Peter Schulz (*) | 18/05/2020 14:02

O que é ciência? O que diferencia o conhecimento científico de outras formas de conhecimento? Como esse conhecimento é produzido? Por quem? Para quê e para quem? Como a ciência se relaciona com a política e a sociedade em geral? Essas perguntas são abordadas com frequência crescente desde que a ciência moderna ainda engatinhava. Debruçam-se sobre elas historiadores, filósofos e sociólogos da ciência, desde Francis Bacon nos séculos XVI e XVII, até os adeptos contemporâneos dos Estudos de Ciência, Tecnologia e Sociedade. Essas perguntas são talvez mais importantes ainda em tempos de ataques à ciência.

No conjunto atual desse movimento anticiência, a Terra seria plana e não aproximadamente esférica, as vacinas não funcionariam e o design inteligente é que explicaria a origem das espécies em vez da Teoria da Evolução.
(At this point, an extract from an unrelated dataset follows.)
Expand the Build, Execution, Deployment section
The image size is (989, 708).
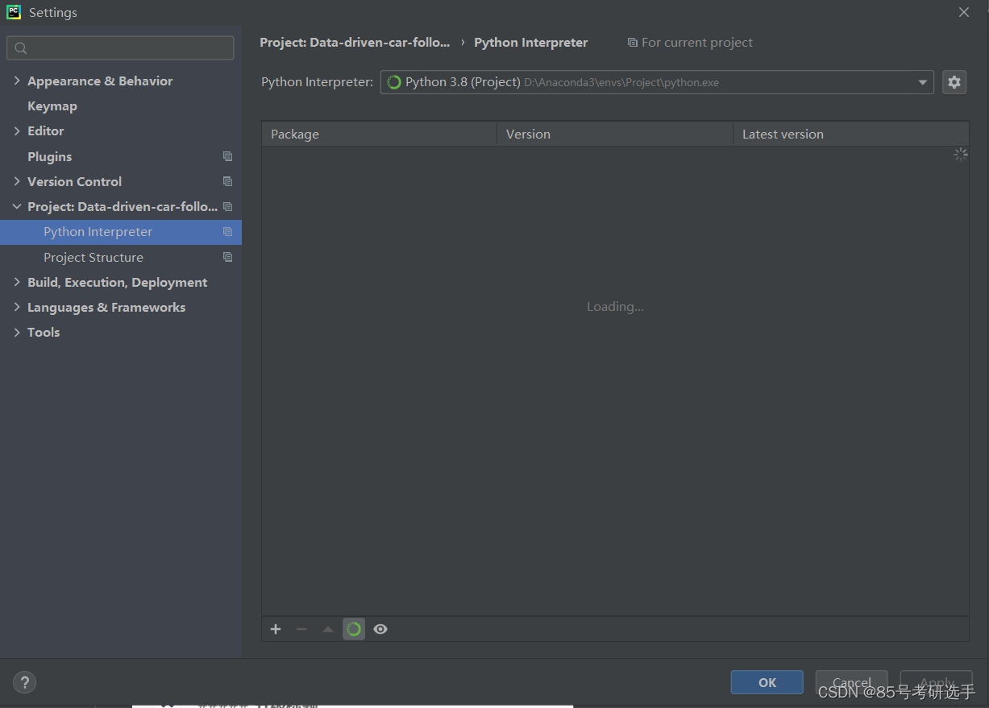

O contrário é o correto nos três casos, mas há sutis diferenças e é nos detalhes que está o inferno. Além da confiança na ciência, percebemos que a Terra não é plana por observações ao nosso alcance. A convicção em favor das vacinas vem também das histórias pessoais. Pertenço a uma geração que sofreu com enfermidades que nossos filhos não tiveram, graças às vacinas. A origem das espécies, por outro lado, não conta com essa vantagem: não faz parte de nossa experiência pessoal a observação de seleções naturais, mas isso pode ser substituído pelo acesso ao imenso número de evidências científicas para a evolução versus nenhuma pelo criacionismo. Assim, as defesas da teoria da evolução passam pela argumentação de que criacionismo não é ciência, portanto, por exemplo, design inteligente (sua nova roupagem) não deve ser ensinado nas escolas. Concordo novamente, mas preciso jogar gasolina na fogueira, mesmo correndo o risco de que algo do combustível respingue nas minhas roupas, com uma pergunta.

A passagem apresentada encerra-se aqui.